Unfortunately the transposition is pretty inefficient and take nearly all the time... Optimizing is possible but not easy. We can divide the computation in dependent tiles (similar to how block LU decomposition algorithm work). This makes the code more complex much much faster thanks to a more efficient access pattern:

# Compute the tile arr[start:stop,start:stop].
# Assume arr[:start,:start] has been already computed.
# Assume start and stop are valid.
@nb.njit('(uint8[:,::1], uint32, uint32)', inline='always')
def compute_diag_tile(arr, start, stop):
    for i in range(start, stop):
        for j in range(start, i):
            arr[i, j] = arr[j, i-j-1]
        arr[i, i] = 0
        for j in range(i+1, stop):
            arr[i, j] = arr[i, j-i-1]

# Compute the tile arr[start:stop,stop:].
# Assume arr[start:stop,:stop] has been already computed.
# Assume start and stop are valid.
@nb.njit('(uint8[:,::1], uint32, uint32)', inline='always')
def compute_upper_right_tile(arr, start, stop):
    n = np.uint32(arr.shape[1])
    for i in range(start, stop):
        for j in range(stop, n):
            arr[i, j] = arr[i, np.uint64(j-i-1)]

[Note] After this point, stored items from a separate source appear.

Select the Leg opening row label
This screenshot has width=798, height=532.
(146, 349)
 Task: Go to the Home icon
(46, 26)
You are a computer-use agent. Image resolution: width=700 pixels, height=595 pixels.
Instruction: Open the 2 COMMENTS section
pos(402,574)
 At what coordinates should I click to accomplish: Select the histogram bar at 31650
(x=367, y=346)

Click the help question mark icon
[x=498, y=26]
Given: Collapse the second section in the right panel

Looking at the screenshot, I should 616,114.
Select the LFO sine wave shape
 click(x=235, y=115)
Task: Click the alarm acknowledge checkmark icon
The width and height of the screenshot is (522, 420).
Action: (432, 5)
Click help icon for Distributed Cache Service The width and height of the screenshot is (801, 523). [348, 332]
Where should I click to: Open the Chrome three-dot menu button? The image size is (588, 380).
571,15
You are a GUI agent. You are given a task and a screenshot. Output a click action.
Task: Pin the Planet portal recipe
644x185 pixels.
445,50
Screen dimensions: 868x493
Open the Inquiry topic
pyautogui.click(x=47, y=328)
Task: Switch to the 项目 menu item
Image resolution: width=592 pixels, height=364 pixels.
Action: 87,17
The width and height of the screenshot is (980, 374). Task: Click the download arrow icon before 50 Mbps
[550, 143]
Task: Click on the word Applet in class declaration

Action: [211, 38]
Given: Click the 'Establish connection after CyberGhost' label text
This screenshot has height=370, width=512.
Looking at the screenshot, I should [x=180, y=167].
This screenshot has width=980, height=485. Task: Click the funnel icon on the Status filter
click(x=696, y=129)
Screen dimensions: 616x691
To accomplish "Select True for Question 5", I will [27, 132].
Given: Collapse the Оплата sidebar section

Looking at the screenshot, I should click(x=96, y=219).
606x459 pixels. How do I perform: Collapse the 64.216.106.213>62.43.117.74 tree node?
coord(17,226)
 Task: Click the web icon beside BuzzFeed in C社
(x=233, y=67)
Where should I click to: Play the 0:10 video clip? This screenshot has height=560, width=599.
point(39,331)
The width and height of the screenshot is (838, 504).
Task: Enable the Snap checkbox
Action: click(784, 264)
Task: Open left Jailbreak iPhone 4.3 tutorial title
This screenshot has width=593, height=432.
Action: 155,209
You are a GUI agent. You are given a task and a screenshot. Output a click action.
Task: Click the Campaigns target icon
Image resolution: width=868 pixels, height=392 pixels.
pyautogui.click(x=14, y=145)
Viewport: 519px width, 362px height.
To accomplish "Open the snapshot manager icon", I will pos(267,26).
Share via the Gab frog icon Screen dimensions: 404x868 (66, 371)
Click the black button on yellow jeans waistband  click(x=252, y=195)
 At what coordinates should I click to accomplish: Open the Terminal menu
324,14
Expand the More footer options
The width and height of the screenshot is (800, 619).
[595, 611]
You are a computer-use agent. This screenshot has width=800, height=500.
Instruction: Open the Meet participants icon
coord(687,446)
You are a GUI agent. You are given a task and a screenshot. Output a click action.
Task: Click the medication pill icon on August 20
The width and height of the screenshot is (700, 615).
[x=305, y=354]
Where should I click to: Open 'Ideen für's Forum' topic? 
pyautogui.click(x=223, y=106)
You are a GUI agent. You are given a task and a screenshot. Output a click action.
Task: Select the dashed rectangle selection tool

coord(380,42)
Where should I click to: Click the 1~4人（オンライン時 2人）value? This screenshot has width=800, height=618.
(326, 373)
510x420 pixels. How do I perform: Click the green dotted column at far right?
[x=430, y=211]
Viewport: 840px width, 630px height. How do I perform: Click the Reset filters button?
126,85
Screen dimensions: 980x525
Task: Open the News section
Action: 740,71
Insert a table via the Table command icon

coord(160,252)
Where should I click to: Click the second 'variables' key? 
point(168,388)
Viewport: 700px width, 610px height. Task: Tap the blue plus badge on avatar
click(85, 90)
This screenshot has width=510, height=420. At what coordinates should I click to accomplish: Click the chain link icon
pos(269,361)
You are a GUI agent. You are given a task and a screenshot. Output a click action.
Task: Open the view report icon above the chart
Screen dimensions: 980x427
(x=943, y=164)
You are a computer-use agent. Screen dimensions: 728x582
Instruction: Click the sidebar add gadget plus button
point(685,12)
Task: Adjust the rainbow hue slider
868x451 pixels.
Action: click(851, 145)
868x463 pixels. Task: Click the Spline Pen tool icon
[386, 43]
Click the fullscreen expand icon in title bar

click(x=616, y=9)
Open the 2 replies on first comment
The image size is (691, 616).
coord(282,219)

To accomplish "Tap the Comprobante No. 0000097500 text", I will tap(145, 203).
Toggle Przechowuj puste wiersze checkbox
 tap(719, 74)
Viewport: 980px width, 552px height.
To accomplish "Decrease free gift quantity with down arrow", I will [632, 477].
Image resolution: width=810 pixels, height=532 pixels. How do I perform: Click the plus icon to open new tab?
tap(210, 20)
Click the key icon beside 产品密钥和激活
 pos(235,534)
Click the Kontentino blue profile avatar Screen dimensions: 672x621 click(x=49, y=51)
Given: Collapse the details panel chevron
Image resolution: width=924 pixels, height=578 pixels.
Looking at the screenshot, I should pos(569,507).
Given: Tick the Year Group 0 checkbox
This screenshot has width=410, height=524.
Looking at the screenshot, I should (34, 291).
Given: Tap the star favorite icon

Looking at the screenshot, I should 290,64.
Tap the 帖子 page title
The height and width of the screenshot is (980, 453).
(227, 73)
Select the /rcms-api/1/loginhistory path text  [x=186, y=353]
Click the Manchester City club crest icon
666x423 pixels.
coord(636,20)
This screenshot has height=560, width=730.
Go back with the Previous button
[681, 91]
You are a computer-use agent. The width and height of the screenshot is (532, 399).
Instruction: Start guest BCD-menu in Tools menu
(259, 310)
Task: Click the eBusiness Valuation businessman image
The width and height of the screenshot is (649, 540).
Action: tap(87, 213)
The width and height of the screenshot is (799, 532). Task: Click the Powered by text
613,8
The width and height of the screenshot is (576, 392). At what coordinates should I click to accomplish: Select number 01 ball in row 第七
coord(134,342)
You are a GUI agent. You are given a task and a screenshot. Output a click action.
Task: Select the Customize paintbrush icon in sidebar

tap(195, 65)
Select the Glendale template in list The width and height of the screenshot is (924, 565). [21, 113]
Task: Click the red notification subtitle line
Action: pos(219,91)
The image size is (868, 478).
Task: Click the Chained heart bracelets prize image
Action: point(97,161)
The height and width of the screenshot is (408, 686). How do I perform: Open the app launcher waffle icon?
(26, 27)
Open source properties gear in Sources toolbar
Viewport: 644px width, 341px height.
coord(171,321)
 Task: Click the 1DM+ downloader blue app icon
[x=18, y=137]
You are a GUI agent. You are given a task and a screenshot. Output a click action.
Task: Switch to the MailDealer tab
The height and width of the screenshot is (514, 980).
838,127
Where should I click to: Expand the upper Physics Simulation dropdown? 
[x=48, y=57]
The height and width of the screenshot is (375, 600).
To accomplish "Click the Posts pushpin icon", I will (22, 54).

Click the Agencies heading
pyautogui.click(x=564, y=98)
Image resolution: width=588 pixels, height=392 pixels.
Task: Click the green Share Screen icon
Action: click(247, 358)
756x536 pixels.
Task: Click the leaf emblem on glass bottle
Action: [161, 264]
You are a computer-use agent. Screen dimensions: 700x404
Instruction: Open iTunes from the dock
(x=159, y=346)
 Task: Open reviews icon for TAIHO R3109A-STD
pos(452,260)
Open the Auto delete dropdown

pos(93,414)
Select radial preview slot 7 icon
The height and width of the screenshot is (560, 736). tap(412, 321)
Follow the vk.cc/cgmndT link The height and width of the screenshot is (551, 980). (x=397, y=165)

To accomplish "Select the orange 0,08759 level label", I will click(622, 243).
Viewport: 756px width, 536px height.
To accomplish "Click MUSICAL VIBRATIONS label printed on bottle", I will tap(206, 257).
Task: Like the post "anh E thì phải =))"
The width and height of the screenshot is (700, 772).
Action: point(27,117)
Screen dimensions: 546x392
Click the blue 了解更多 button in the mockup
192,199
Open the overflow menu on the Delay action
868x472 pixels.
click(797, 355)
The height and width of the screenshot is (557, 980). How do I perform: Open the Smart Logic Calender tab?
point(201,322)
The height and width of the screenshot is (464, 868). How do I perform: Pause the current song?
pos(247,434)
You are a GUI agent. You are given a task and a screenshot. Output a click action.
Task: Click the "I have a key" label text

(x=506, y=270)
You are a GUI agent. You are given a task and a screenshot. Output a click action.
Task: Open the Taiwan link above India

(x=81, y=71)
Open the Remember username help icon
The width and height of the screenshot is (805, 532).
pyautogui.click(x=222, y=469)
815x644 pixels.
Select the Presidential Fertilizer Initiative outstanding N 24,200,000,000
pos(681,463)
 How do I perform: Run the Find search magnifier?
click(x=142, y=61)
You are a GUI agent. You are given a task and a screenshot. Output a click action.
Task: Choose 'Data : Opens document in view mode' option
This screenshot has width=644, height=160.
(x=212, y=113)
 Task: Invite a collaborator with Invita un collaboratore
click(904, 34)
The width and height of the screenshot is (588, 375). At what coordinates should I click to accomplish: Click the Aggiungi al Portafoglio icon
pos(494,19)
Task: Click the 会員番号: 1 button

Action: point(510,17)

# Compute the tile arr[stop:,start:stop].
# Assume arr[start:stop,stop:] has been already computed; that is to say
# compute_upper_right_tile has been called on the associated diag tile.
# This function transposes the tile written by compute_upper_right_tile.
# Assume start and stop are valid.
@nb.njit('(uint8[:,::1], uint32, uint32)', inline='always')
def compute_bottom_left_tile(arr, start, stop):
    n = np.uint32(arr.shape[0])
    for i in range(stop, n):
        for j in range(start, stop):
            arr[i, j] = arr[j, i]

@nb.njit('(uint8[:,::1], uint32, uint32)', inline='always')
def compute_tile_group(arr, start, stop):
    compute_diag_tile(arr, start, stop)
    compute_upper_right_tile(arr, start, stop)
    compute_bottom_left_tile(arr, start, stop)

@nb.njit('(uint32,)')
def compute_v3(n):
    chunk_size = 32
    arr = np.empty((n, n), np.uint8)
    arr[0, :] = 255
    arr[:, 0] = 255
    for start in range(1, n, chunk_size):
        if start + chunk_size <= n:
            compute_tile_group(arr, start, start + chunk_size)
        else:
            compute_tile_group(arr, start, n)
    return arr

The transposition is still the slowest part of this code. It can be optimized further but at the expense of a significantly bigger code. I prefer to keep this reasonably simple, but note that one way to make the transposition much faster is to use SIMD intrinsics (certainly at least >2 faster).

---

Benchmark

Here are results for N=1024 on my machine (i5-9600KF CPU):

find_complex_points:                173    ms
PeteKirkham's code:                 108    ms
find_complex_points_1:               99    ms
Weeble's code:                       70    ms
find_complex_points_2:               38    ms
Vectorized Numpy code:                4.0  ms    <-----
PeteKirkham's code with Numba:        2.5  ms
Numba code `compute_v2`:              0.70 ms
Numba code `compute`:                 0.66 ms
Numba code `compute_v3`:              0.45 ms    <-----
find_complex_points_3:                0.44 ms

The vectorised Numba code is much faster than the other implementation and the optimised Numba codes outperforms all implementation by a large margin (except the new find_complex_points_3)!

One can parallelise some of the Numba codes to make it even faster but this is not trivial and it is certainly fast enough anyway, not to mention is will not scale well because the code is rather memory-bound for large N. Actually, a basic Numpy copy takes about 0.3 ms, which can be considered as a lower bound execution time.